Zur Diskriminierung im Sinne des Art. 6 Abs. 1 EG-Vertrag
Artikel 6 EG-Vertrag, der "jede Diskriminierung aus Gründen der Staatsangehörigkeit" verbietet, verlangt in den Mitgliedstaaten die vollständige Gleichbehandlung von Personen, die sich in einer gemeinschaftsrechtlich geregelten Situation befinden, mit den Staatsangehörigen des betreffenden Mitgliedstaats. Es liegt auf der Hand, daß eine Vorschrift wie die im Ausgangsverfahren eine unmittelbare Diskriminierung aus Gründen der Staatsangehörigkeit darstellt: Von seinen eigenen Staatsangehörigen fordert der Mitgliedstaat nach einer solchen Vorschrift keine Sicherheitsleistung, selbst wenn sie kein Vermögen und keinen Wohnsitz in diesem Staat haben.

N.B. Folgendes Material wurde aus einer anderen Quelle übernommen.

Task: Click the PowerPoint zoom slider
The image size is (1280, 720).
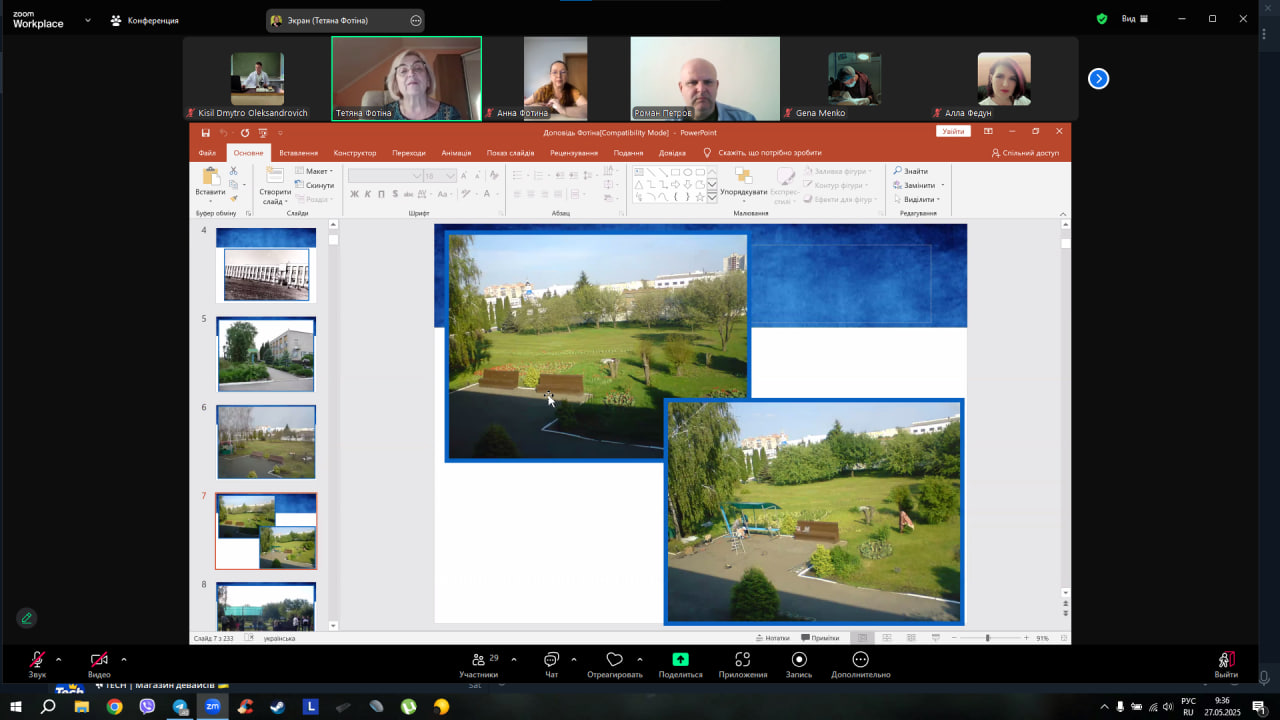Action: click(987, 638)
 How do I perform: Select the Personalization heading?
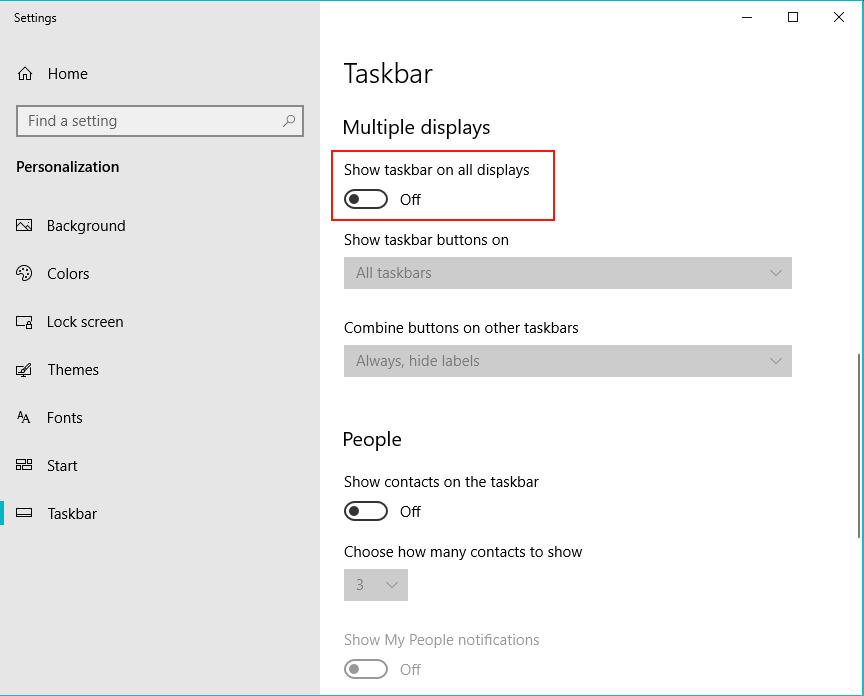[67, 166]
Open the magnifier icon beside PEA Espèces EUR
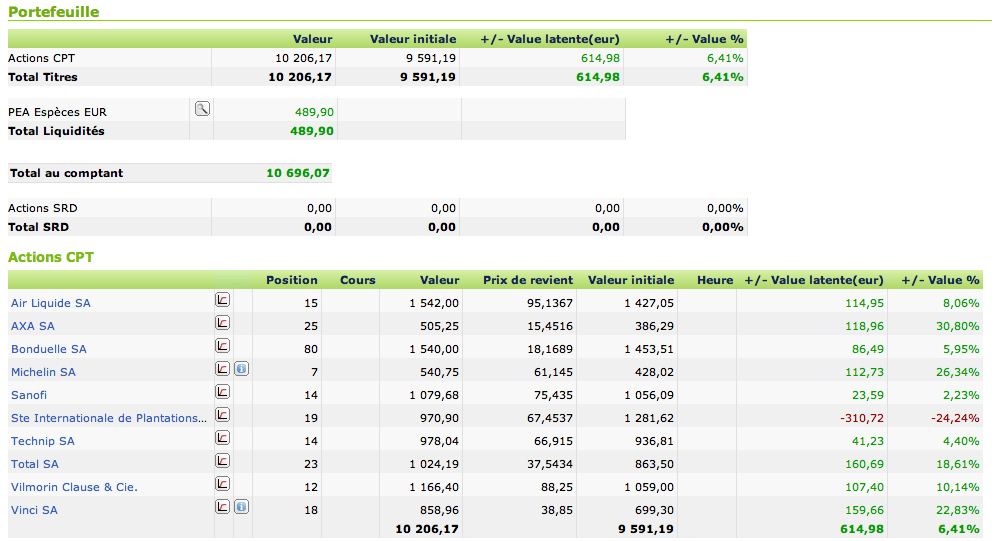Viewport: 998px width, 541px height. pyautogui.click(x=202, y=109)
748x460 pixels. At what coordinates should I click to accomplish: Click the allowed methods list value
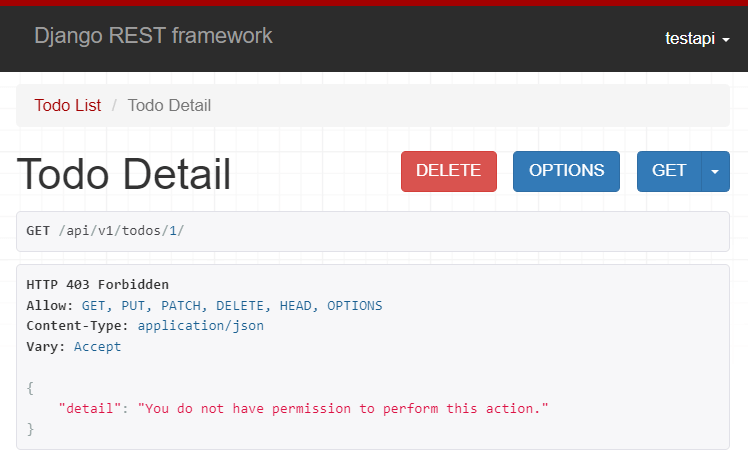pos(231,306)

Zwischen bestimmten Mitgliedstaaten besteht tatsächlich die Gefahr, daß eine in einem Mitgliedstaat gegen Gebietsfremde ergangene Kostenentscheidung nicht oder zumindest sehr viel schwerer und unter höheren Kosten vollstreckt werden kann.
Die streitige Vorschrift verstößt aber gegen den Verhältnismäßigkeitsgrundsatz, da sie eine unterschiedliche Behandlung nach Maßgabe der Staatsangehörigkeit des Klägers vorsieht. Zum einen ist sie nicht geeignet, die Erstattung der Prozeßkosten in allen grenzüberschreitenden Rechtsstreitigkeiten sicherzustellen, da von einem deutschen Kläger, der nicht in Deutschland wohnt und dort auch kein Vermögen besitzt, keine Sicherheitsleistung verlangt werden kann. Zum anderen steht sie in keinem Verhältnis zu dem angestrebten Ziel, soweit auch ein nichtdeutscher Kläger, der in Deutschland wohnt und dort Vermögen hat, zur Leistung einer Sicherheit verpflichtet werden könnte.
Der Gerichtshof antwortet dem deutschen Gericht:
"Artikel 6 Absatz 1 EG-Vertrag verbietet es einem Mitgliedstaat bei einer Klage, die mit der Ausübung der vom Gemeinschaftsrecht gewährleisteten Grundfreiheiten zusammenhängt, von einem Staatsangehörigen eines anderen Mitgliedstaats, der bei einem Zivilgericht des ersten Mitgliedstaats eine Klage gegen einen Staatsangehörigen dieses Staates erhoben hat, die Leistung einer Sicherheit wegen der Prozeßkosten zu verlangen, wenn eine solche Sicherheitsleistung von einem Staatsangehörigen dieses Staates, der dort keinen Wohnsitz und kein Vermögen hat, nicht verlangt werden kann."